Identified for control or eradication actions are the signal crayfish and the American bullfrog.
The plan notes that Asian clams and mysid shrimp, established at several locations at the south shore of the lake, have been identified as having “no feasible control options at this time.”
“It could be a prolific issue,” Wittmann said. “We definitely know from other places in the country these species are bad for lakes, rivers and reservoirs.”
Wittmann added the plan as it is currently written is based on a 3- to 5-year period, but it’s likely the overall project will take longer than five years.
Efforts made in coordination with residents in the north shore have been collaborative thus far, Wittmann said.
After a trip to Crystal Bay last week, Wittmann said efforts that began back in 2012 have resulted in a major difference.
“We saw a handful there,” Wittmann said. “We’re contacting locals there and we work with them to continue to maintain those areas.”
Shaw agrees the coordination he experienced cleaning areas around Emerald Bay were equally collaborative, but it’s a job that won’t likely end any time soon.
“The key is to not let anything in there in the first place,” he said. “The weeds will always be coming into Emerald Bay, so it is something that I will constantly be dealing with.”
Funding the plan
The current plan is funded through the California Tahoe Conservancy, in large part using fees paid by Tahoe lakefront homeowners and marinas in California.

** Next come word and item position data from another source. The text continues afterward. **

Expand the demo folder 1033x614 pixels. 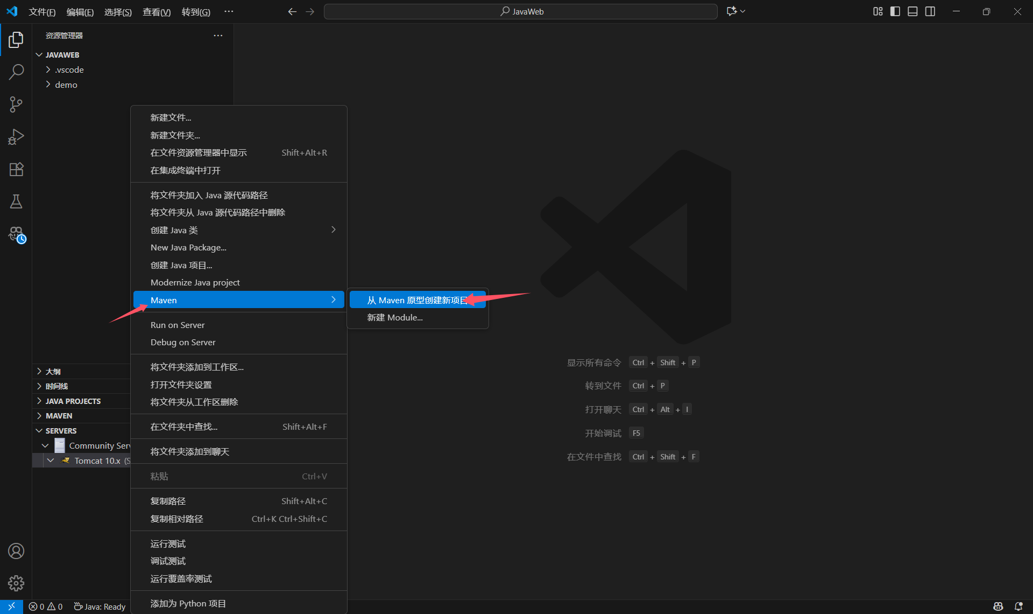[x=66, y=85]
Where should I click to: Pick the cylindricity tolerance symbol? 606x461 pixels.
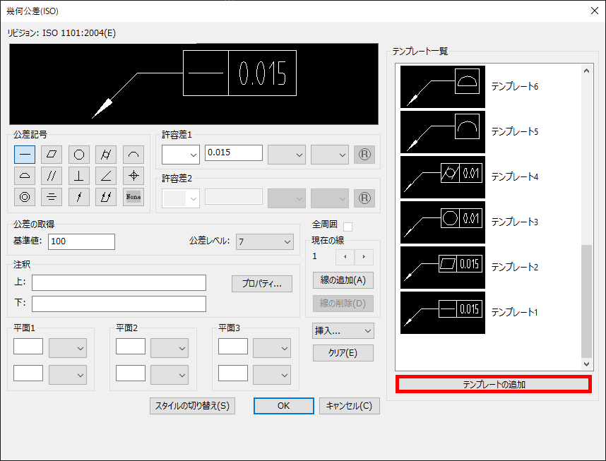[106, 154]
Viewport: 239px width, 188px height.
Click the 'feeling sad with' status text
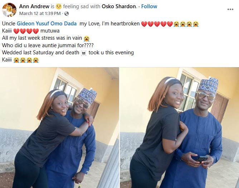[82, 6]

The fees come from an appropriation made available through the passage of Senate Bill 630, which was approved in October 2013.
The bill redirects nearly $1 million in state fees for buoys and piers from the state’s general fund to Tahoe-specific projects.
This year, those funds will support the nearshore project and help establish a bistate science council.
The plan is one of several approaches to combat invasive species, such as the Lake Tahoe Aquatic Invasive Species Management Plan, a coordinated effort with volunteers to identify and survey the spread of aquatic invasives around the lake.
“This implementation plan is a direct extension of the (aquatic invasive species) management plan, giving boots-on-the-ground guidance to agencies,” Chandra said.